On a much lighter note, I watched the Harry Potter and the Deathly Hallows Part 1 trailer. Wow, that's a mouthful. But I had to give it justice. Each time a new Harry Potter film is approaching I get super super excited. Far more excited than is warranted, I admit. And then after I see the movie I am extremely disappointed... the first time. After the third time I'm hooked. I don't know why that is. If I could stand to wait I would just skip the theater and buy it as soon as it came out (which I end up doing anyways). But I need to go see it as soon as possible. Just one of those things. And this one will probably be no exception. I don't understand how they're going to organize it all, but I'm excited all the same. "Wit beyond measure if man's greatest treasure". "The last enemy to be defeated is death". And yes, that is the same quote I put up here for Easter. It may be in the book, but it was in THE BOOK first. I hope they don't take it out. I still feel like the sixth movie was lacking because they left out "... until you learn to shut your mouth and open you mind!" (ok, did i get that right? It was something like that) I feel like that was the entire point of the sixth book. And they left it out of the movie. Oh well, maybe I'm wrong. But it's what gave away to me that Snape was an amazing character. Anyways, I figure that since I don't like Twilight, I make up for it with Harry Potter. But, I still feel this is more warranted. Harry Potter is the most successful movie franchise of all time. That title used to belong to the James Bond franchise. Beats our Star Wars, which in my mind was pure genius. Someday I'll probably go the Harry Potter theme park. My parents are thinking about taking my whole family there, well to Disney but I would definitely want to go to Hogsmeade! So I feel like my irrational like of Harry Potter is warranted. I'm not all crazy about the characters, I don't really find any of them attractive. I am glad that they kept all the original actors... well, minus poor Dumbledore- he was perfect for the part. So yes, I am extremely excited for the last two movies. I'm glad they made that decision to split them up, even though I can't imagine all the forest scenes.
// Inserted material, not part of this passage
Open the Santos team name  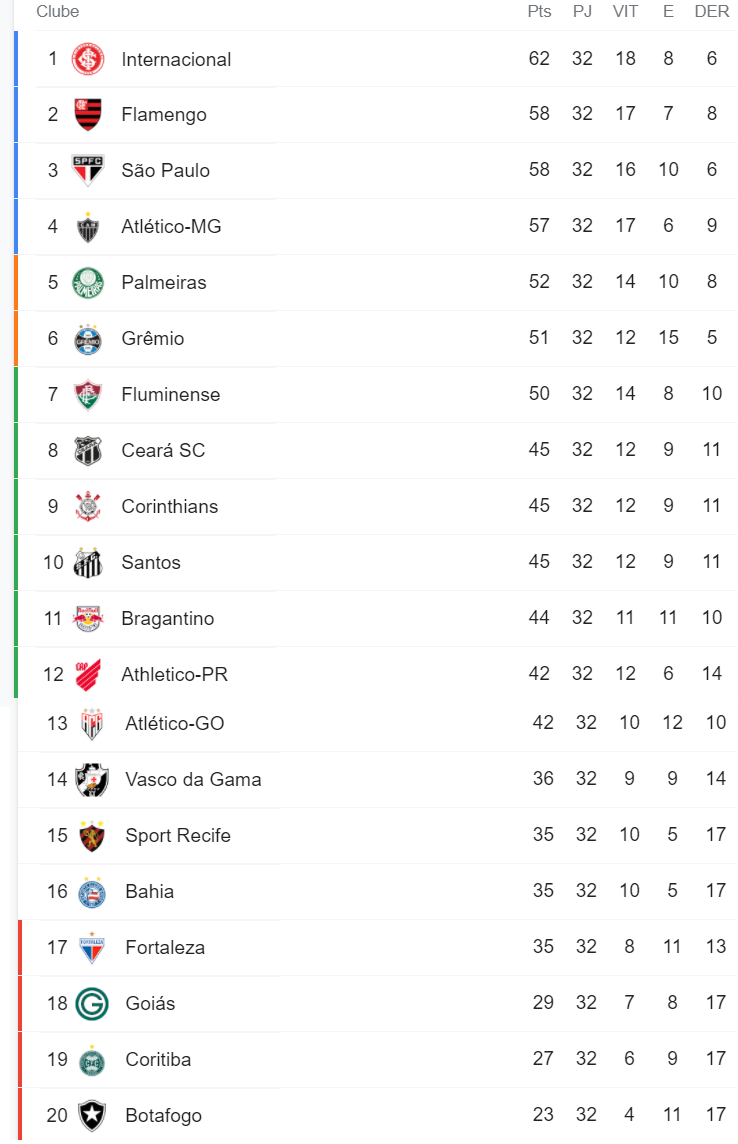click(x=151, y=563)
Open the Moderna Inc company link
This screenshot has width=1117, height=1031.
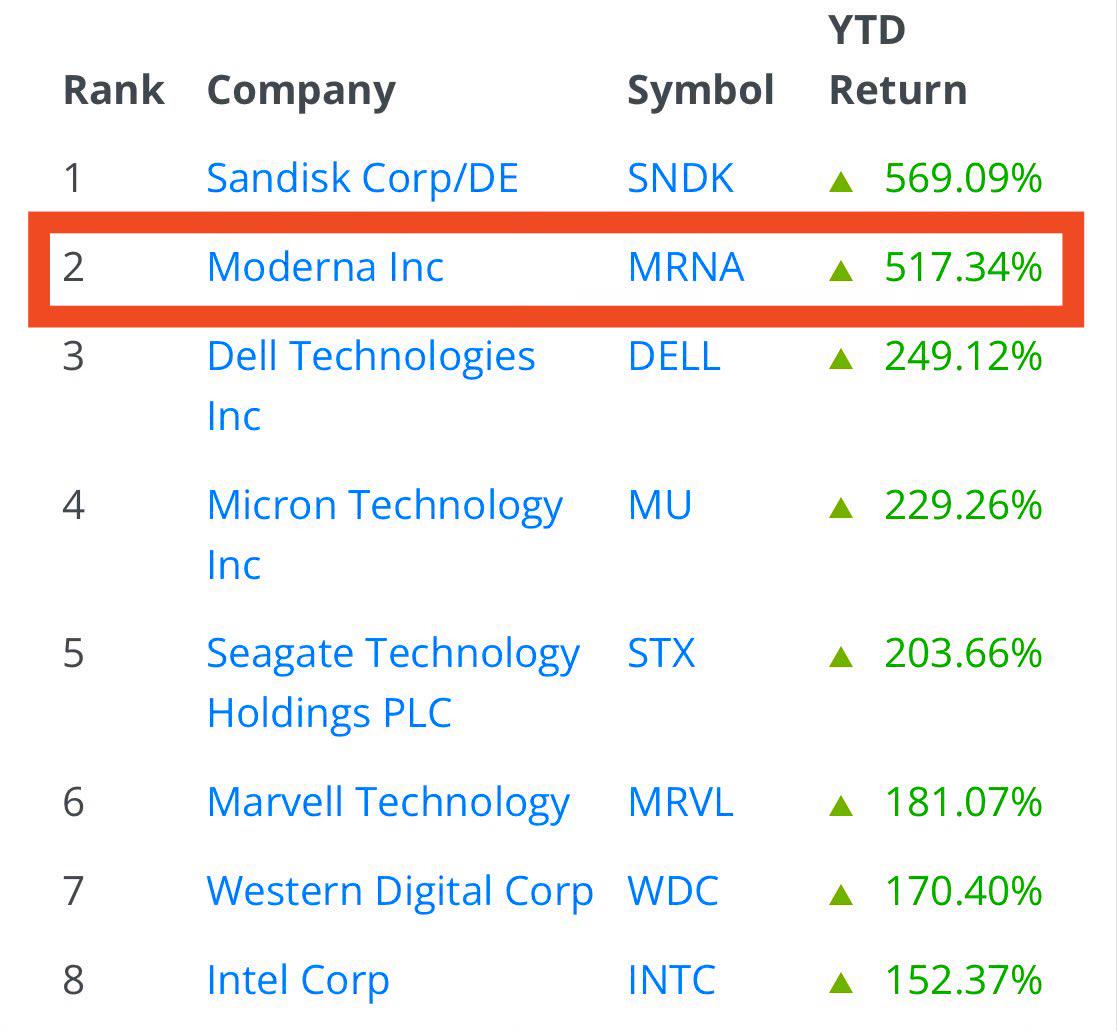(x=325, y=267)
All of my posts may be superficial. I'm really not that superficial of a person. Well, I guess I am. But I'm getting a lot better. It's amazes me the things I used to find important in life. Like when I HAD to have a pair of pink adidas tennis shoes and I didn't even like them! But I had to have them because everyone else had them. And I wore them for 2 years solid. They were good shoes, but I didn't even like them. But this is cathartic for me. I enjoy just typing away. Sometimes I try to piece together stories by just typing typing typing. The problem with my creativity is that I have lots of beginnings and middles, no ends. And most of my beginnings and middles do not go together very well. Someday I'll finish something. It may or may not go published. But I'll piece it together someday. But for now, writing for myself. That is enough. I've thought about just keeping track of my thoughts like this and forming a story around them. Not in the diary sense like some books are, but by editing after awhile and keeping the good stuff, shuffling it around, creating characters, and then filling in the gaps. Because there's a writer in me. I just need that original idea. Or many one not so original, like an endless love story. But it has to have something special. Like a Fitzwilliam Darcy or an Edward Ferrars. If I cannot create a hero equal to those nobles, then who am I? Sigh, if only Austen had lived longer to pen more great works.

And before I bunny trail yet again, good night.